見覚えのある赤いチャイナ服がブラブラと揺れている。しかも戦艦の外側を。
「おいおいおい、何の冗談だよ。
あんな所から落とされたらひとたまりもねーぞ」
いくら頑強な夜兎とはいえ、限度ってものがある。
ただ、場所は分かったが行くにしたって距離がありすぎる。
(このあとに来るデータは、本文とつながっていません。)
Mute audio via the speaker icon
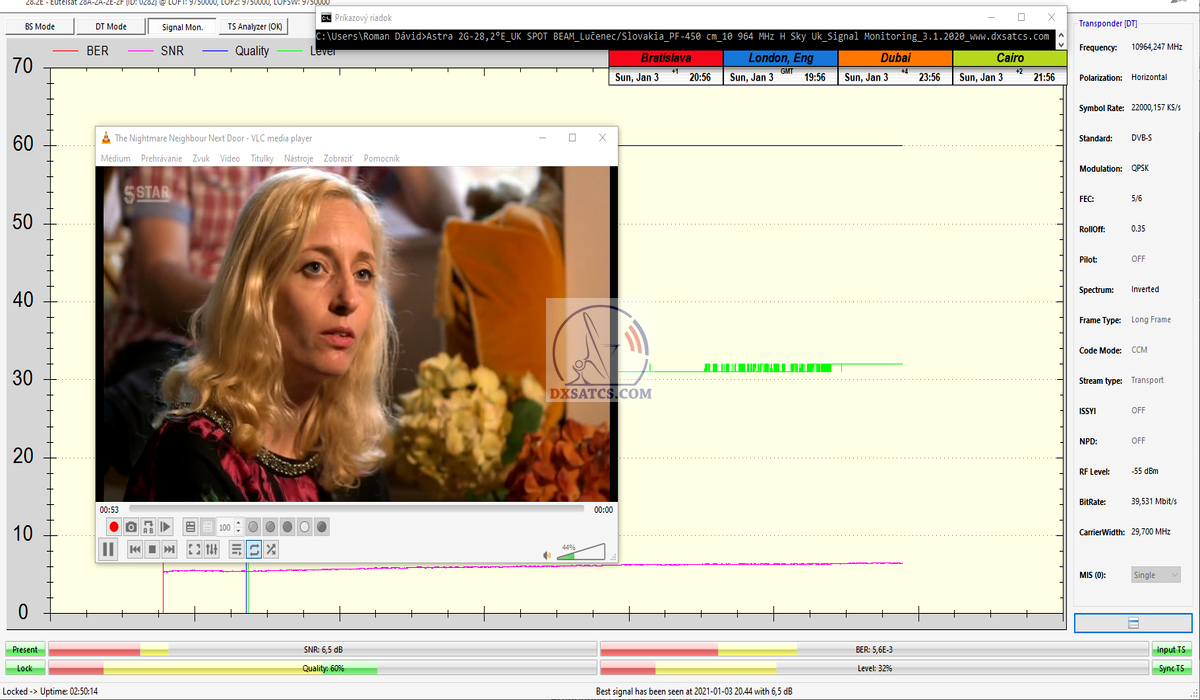Image resolution: width=1200 pixels, height=700 pixels. tap(547, 555)
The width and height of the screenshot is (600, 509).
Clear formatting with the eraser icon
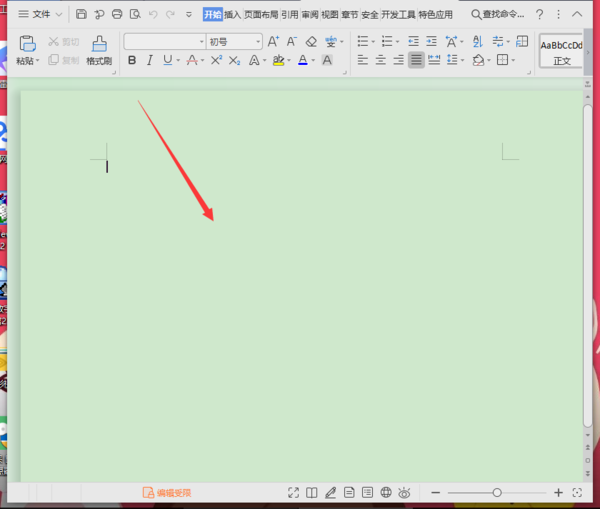click(311, 41)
間に合うかどうか。
「……ちっくしょー。
面倒事はお断りだってのに、いきなりタイムアタックですかー?」
事は一刻を争う、モタモタしているヒマはない。
通路をダッシュで駆けようとした時、再び上から声が降ってきた。
「此処は侍の国だぞ!!お前らなんて出てけ!!」
侍の国。
ああそうだ、そうだった。
天人が闊歩してるとはいえ、幕府が受け入れてしまったとはいえ、此処はまだ。
「………いーい事言うじゃないの、新八クン」
にやん、と口元が笑みの形に歪められた。
いつだってそうだ、自分の中にある一本筋のスイッチを入れるのは。
「此処は侍の国だから、やっぱ最後に剣握って護るのは侍じゃねェと」
しまらねぇよなァ、そう呟くと銀時は外側の手摺に足をかけてよじ登る。
左腕にしてるフックには桂がつけた仕掛けがある、が、正直腕自体が使い物にならないので
使用することはないと思っていた。
だけどそんな事、言ってられるか。
「痛ェからやりたくなかったんだけどなァ。
………そうも言ってらんねェか」
此処は侍の国で、自分は侍なのだから。
「待ってろよ新八、神楽!!
今スグ助けてやっからなァ!!」
袖の中にあるスイッチを押す。
ポーン、と間抜けな音が上がったが、ロープのついた鉤爪は想像よりも勢い良く
飛び出していった。
−俺の中の大事な部分にあるスイッチを押すのは、いつもアイツだ。
たった一人の言葉で、動かされちまうワケだよ俺は。
コレってなんかちょっとすごくね?
そんで……まァ、後はご存知のとおりの展開があるワケさ。